Hmmm, I don't think I have the guts to do this. (Note the guy that talked about it didn't actually do it; he seems to do everything in his commercial oven rather than in any home oven.) Any time you soak water into a sort-of porous substance and heat it (especially unevenly, as being close to the heating element in a home oven is likely to do), it's a little bit risky. Will there be time for all that steam to come back out of the brick gently, or will a pocket steam swell up somewhere inside the brick so fast the brick cracks (or even explodes)?

You can use the search box to find lots and lots of discussions here on TFL about the "best" way to kludge steam in a home oven. Many center on some kind of use of lava rocks; some center on use of rolled up towels; some involve some kind of cast iron vessel such as a frying pan; etc.
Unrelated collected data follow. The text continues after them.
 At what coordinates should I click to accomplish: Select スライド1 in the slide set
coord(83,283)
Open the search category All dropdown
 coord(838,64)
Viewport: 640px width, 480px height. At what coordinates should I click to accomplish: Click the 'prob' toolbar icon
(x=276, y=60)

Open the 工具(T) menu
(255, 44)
Interestingly, many reports are that some kind of closed vessel (a dutch oven, a Le Creuset, part of an old roasting pan, a cheap foil roasting pan from the market, Baparoma pans, search "magic bowl" here on TFL, etc.) works just as well. The general philosophy behind all of them is steam "just the bread" rather than "the whole oven". Besides working just as well and arguably being simpler, using some kind of closed vessel eliminates any small risk to electronic oven controls.

Oh well, it was fun thinking about my moss covered bricks in the wet cold garden stinking up the kitchen with earthy smells.  I think I'll stick to my covered pots, better for the longevity of the oven.  Ignore my enthusiastic brick post.  

Neat brick idea.

I bet that is an extruded brick with holes inside for more surface area.  I got bricks!  ...and rye   gotta get me some beer!   :)   thanks Jim!

and the little diagram that popped up during the video.  I suppose it was something about the flavour of the rye & beer going into the crumb while the loaf is cooling.  I have noticed that but with burnt bread.  I'm always quick to grate off any burnt coaled crust while hot because I've noticed the bitterness going into the crumb while the bread (or whatever) cools.  (knock on wood)-(don't want to burn anything)  Same with cookies.  

What's the difference between a port and a dark beer?  Or are they the same?  

Dark beer would be about the same as saying Rye flour. They both come in different styles/colors, light to dark. With the darker ones having a fuller, richer, heavier taste. An Ale could be light or dark, yet a porter is almost black (dark chocolate) as is a stout. Yet a stout tastes a little thicker and more bitter. So with the many varieties of dark beer (worldwide) one could spent a long time trying them all. Or having them in, on or with bread. I think a darker beer would go well with a darker bread.

Toast

The glaze itself would give a great look to any rustic bread.

Thanks for the vid.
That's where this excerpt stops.